Before Rhodes, P. J., and Hirt, Reno, Dithrich, Ross and Arnold, JJ.
[ 167 Pa. Super. Page 223]
This is an action of trespass to recover for injuries sustained by Jean E. Barker and her minor daughter, Bonnie Jean, while riding as guests and passengers in a car owned and operated by the defendant. The accident happened when the defendant, after backing her car into the road, attempted to go forward, and so operated the vehicle that it came into contact with a post of the guard rail of that road. As a result of the collision of vehicle and guard rail the Barkers, who were riding in the back seat of the car, were thrown forward and suffered personal injuries. After trial, the jury awarded a verdict of $500.00 to Jean E. Barker, plaintiff; a verdict of $1,000.00 to Thomas C. Barker, her husband; and nothing to Bonnie Jean Barker, minor plaintiff. Defendant moved for judgment n. o. v., and plaintiff moved for a new trial. The court below refused the motion for judgment n. o. v., and granted the plaintiffs' motion for a new trial because of inadequacy
[ 167 Pa. Super. Page 224]
of the verdict. The defendant took this appeal from the refusal of his motion and the granting of the plaintiffs'.

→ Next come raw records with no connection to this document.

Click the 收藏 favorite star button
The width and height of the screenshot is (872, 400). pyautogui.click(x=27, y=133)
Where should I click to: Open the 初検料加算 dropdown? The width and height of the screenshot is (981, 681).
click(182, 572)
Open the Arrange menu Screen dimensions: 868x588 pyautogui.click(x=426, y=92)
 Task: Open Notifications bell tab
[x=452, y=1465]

Some years before the accident involved in this case, the defendant had a driver's license issued by the Commonwealth but had allowed it to lapse in 1928. At the time of this accident, November 6, 1947, she was operating her automobile on a learner's permit, having failed three times during the preceding few weeks to pass an examination to secure a driver's license. It was known to the passengers in the car that the defendant had failed to pass the formal examination required for the issuance of a driver's license but Mrs. Barker testified that she did not know 'why she had failed her test'.
In support of her motion for judgment n. o. v., the defendant contends that because the passengers in the car rode with a driver who, to their knowledge, had failed to secure a driver's license, they are barred from recovery. In other words, that they knew or should have known, that she was an incompetent driver.
In Lloyd v. Noakes, 96 Pa. Super. 164, at page 167, we stated: 'The purpose of requiring a license is to secure competent drivers; failure to obtain a license is not conclusive of incompetence, * * * though it is some evidence to go the the jury with other evidence on the same subject if the inquiry is whether the driver was competent or not.' Cf. Chamberlain v. Riddle, 155 Pa. Super. 507, 38 A.2d 521.
In this case, aside from the fact that the defendant had failed to pass the various examinations, there is nothing in the record from which a jury could infer that she was an incompetent driver and known to be such by the passengers in her car. On ...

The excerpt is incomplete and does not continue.